** start of Exercise input **
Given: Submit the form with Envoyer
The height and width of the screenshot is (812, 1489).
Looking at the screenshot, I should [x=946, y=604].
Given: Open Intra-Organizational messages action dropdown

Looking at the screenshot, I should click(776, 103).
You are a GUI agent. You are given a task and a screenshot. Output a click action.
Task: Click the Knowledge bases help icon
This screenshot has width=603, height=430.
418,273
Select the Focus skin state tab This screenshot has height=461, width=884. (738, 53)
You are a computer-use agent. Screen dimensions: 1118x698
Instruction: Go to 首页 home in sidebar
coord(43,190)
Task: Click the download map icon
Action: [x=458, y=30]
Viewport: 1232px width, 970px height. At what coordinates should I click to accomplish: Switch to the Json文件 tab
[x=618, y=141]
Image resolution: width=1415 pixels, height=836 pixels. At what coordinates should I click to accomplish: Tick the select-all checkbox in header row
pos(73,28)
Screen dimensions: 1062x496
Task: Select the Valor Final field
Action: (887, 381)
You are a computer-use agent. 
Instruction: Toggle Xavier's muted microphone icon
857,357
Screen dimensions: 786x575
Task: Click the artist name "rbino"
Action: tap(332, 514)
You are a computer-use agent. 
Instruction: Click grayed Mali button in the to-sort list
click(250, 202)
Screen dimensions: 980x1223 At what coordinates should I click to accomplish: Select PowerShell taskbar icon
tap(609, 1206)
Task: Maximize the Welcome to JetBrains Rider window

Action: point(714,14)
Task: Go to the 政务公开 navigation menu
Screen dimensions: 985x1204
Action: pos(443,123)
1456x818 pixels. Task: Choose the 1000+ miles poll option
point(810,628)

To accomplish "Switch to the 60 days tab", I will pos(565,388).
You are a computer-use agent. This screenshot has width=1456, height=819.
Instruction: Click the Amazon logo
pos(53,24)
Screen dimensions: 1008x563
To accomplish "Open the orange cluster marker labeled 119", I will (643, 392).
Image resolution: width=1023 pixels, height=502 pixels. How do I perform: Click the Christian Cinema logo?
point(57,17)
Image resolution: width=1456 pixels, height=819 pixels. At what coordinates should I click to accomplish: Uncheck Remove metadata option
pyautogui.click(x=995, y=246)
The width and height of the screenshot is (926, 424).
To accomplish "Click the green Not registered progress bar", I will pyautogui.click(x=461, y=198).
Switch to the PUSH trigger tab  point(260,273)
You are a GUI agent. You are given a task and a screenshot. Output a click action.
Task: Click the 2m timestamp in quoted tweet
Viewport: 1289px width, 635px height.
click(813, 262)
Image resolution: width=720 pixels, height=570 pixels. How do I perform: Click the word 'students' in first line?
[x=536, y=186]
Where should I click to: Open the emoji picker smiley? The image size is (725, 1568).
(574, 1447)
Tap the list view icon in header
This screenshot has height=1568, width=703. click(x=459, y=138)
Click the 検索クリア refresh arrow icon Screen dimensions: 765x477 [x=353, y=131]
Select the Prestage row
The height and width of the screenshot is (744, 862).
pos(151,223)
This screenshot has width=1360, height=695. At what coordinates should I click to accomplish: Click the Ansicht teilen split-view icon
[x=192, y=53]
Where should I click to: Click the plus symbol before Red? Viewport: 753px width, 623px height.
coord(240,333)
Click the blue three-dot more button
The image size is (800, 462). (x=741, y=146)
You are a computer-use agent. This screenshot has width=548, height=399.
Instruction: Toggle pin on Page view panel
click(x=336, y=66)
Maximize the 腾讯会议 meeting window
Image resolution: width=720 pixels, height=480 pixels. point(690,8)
** end of Exercise input **
_Task directions_.
Copy the lines above word for word, from the line with "Where should I click to: Open" up to and including the line with "click(x=336, y=66)".

_Result for this exercise_.
Where should I click to: Open the emoji picker smiley? The image size is (725, 1568).
(574, 1447)
Tap the list view icon in header
This screenshot has height=1568, width=703. click(x=459, y=138)
Click the 検索クリア refresh arrow icon Screen dimensions: 765x477 [x=353, y=131]
Select the Prestage row
The height and width of the screenshot is (744, 862).
pos(151,223)
This screenshot has width=1360, height=695. At what coordinates should I click to accomplish: Click the Ansicht teilen split-view icon
[x=192, y=53]
Where should I click to: Click the plus symbol before Red? Viewport: 753px width, 623px height.
coord(240,333)
Click the blue three-dot more button
The image size is (800, 462). (x=741, y=146)
You are a computer-use agent. This screenshot has width=548, height=399.
Instruction: Toggle pin on Page view panel
click(x=336, y=66)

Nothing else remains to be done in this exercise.